To do |
From the first line of the material through the line containing "Click the Joined Sep 2024 text", restate everything word for word and nothing more.

Input for this task |
=== Begin Enclosure ===

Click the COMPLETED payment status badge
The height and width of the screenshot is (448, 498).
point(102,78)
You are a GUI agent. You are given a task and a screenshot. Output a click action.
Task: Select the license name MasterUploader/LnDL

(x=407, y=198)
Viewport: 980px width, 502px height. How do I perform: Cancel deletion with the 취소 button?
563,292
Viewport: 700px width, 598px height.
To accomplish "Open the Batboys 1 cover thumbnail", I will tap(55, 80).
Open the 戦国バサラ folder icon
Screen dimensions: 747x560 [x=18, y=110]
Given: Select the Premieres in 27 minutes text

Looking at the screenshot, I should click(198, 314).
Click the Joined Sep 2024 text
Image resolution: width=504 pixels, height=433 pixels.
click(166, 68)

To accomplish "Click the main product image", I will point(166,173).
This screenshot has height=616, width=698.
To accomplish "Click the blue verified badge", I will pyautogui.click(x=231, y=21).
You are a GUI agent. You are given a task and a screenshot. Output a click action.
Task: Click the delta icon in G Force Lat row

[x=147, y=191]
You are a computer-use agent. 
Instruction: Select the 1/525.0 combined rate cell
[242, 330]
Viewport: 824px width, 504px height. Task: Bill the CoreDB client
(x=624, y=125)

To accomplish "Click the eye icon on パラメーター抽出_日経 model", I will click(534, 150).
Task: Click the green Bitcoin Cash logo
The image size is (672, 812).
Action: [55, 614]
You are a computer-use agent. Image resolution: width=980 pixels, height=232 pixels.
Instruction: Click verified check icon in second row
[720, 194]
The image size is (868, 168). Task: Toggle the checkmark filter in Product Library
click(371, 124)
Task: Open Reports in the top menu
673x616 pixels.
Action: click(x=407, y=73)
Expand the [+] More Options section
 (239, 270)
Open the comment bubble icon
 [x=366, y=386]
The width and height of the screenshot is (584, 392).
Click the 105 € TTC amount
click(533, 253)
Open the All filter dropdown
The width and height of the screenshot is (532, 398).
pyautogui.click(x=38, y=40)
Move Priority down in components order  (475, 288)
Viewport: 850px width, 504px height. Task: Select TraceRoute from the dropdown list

=== End Enclosure ===

Task response |
Click the COMPLETED payment status badge
The height and width of the screenshot is (448, 498).
point(102,78)
You are a GUI agent. You are given a task and a screenshot. Output a click action.
Task: Select the license name MasterUploader/LnDL

(x=407, y=198)
Viewport: 980px width, 502px height. How do I perform: Cancel deletion with the 취소 button?
563,292
Viewport: 700px width, 598px height.
To accomplish "Open the Batboys 1 cover thumbnail", I will tap(55, 80).
Open the 戦国バサラ folder icon
Screen dimensions: 747x560 [x=18, y=110]
Given: Select the Premieres in 27 minutes text

Looking at the screenshot, I should click(198, 314).
Click the Joined Sep 2024 text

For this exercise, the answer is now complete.